Les gardes à vue visent à établir comment le terroriste Larossi Abballa a déterminé quelles seront ses victimes et trouvé leur adresse. 

Près de deux ans après l'attentat de Magnanville, où un couple de policiers avait été sauvagement assassiné à leur domicile, les enquêteurs se demandent toujours pourquoi le terroriste Larossi Abballa a ciblé Jessica Schneider et Jean-Baptiste Salvaing, assassinés à l'arme blanche en présence de leur fils de trois ans. Un choix qui jusqu'ici demeurait énigmatique, car rien ne laissait présager que le terroriste au passé délinquant avait croisé la route des deux policiers dans la cadre d'une quelconque procédure. Pourtant, l'islamiste possédait l'adresse complète du commandant de police et de son épouse et avait effectué des repérages avant de passer à l'acte. A-t-il choisi ses victimes au hasard ou bien quelqu'un lui a-t-il fourni l'adresse de ce couple de policiers ?

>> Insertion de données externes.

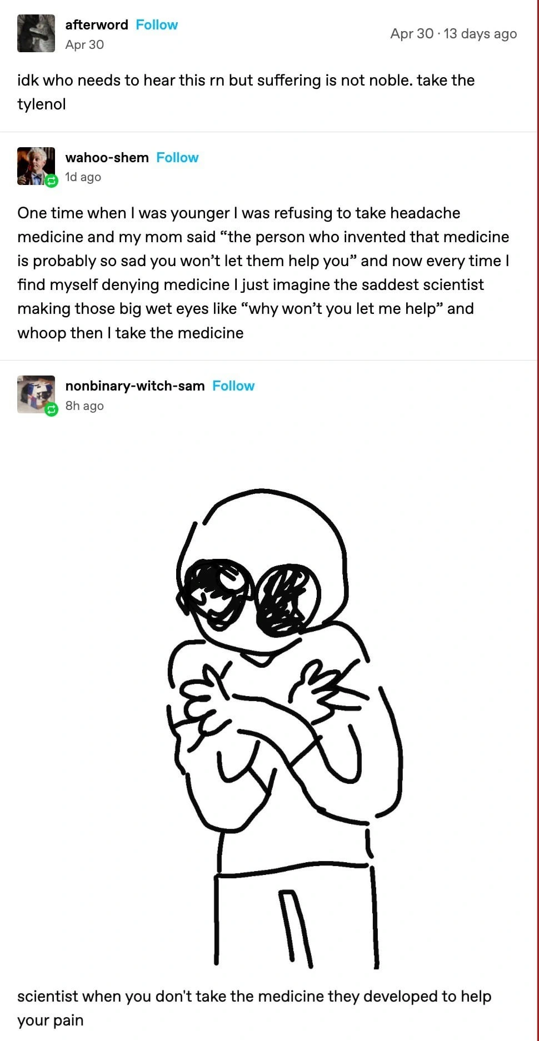
Task: Click the 1d ago timestamp
Action: pos(83,177)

Ce lundi, un vaste coup de filet a été opéré par la sous-direction antiterroriste, épaulée du Raid, pour tenter de répondre à cette question. Six personnes ont été interpellées, trois hommes et trois femmes parmi lesquelles se trouve une policière de 48 ans, anciennement syndicalisée pour Alliance. Sa fille, âgée de 29 ans, a également été placée en garde à vue. La troisième femme à avoir été interpellée est une connaissance de la jeune femme, fichée S pour sa pratique d'un islam radical. Cette dernière, âgée de 25 ans et déjà mise en examen pour association de malfaiteurs en relation avec une entreprise terroriste, a été extraite de sa cellule pour être entendue par les policiers. 

Quant aux trois hommes, âgés de 26, 30 et 33 ans, il s'agit du frère de la détenue fichée S, lequel connaissait bien Abballa, d'un membre de l'entourage de la policière et de son fils.